- _Dataset entries_:
-=-=-=-=-
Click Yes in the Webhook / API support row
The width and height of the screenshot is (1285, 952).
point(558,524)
-=-=-=-=-
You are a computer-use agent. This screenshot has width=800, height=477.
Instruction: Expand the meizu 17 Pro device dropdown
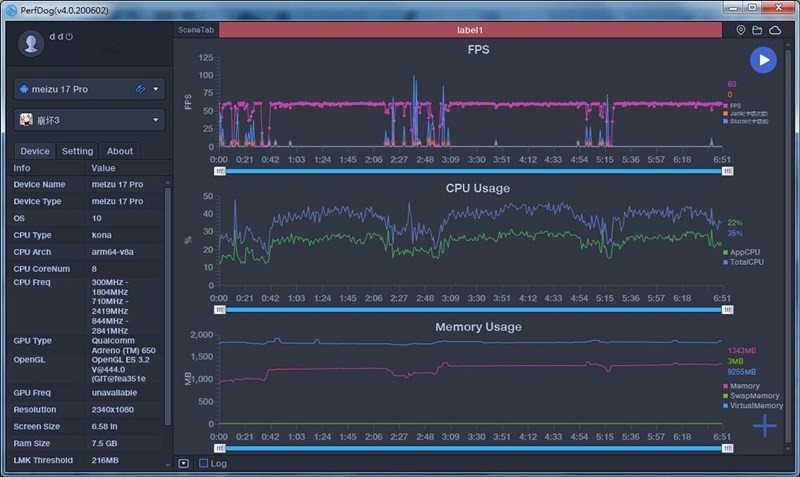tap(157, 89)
-=-=-=-=-
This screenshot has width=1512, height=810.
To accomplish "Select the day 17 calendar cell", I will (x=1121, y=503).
-=-=-=-=-
- _Task requirements_: Please find, in the entries above, every line where "This" occurs, and copy it.

- _Finished exercise_:
You are a computer-use agent. This screenshot has width=800, height=477.
This screenshot has width=1512, height=810.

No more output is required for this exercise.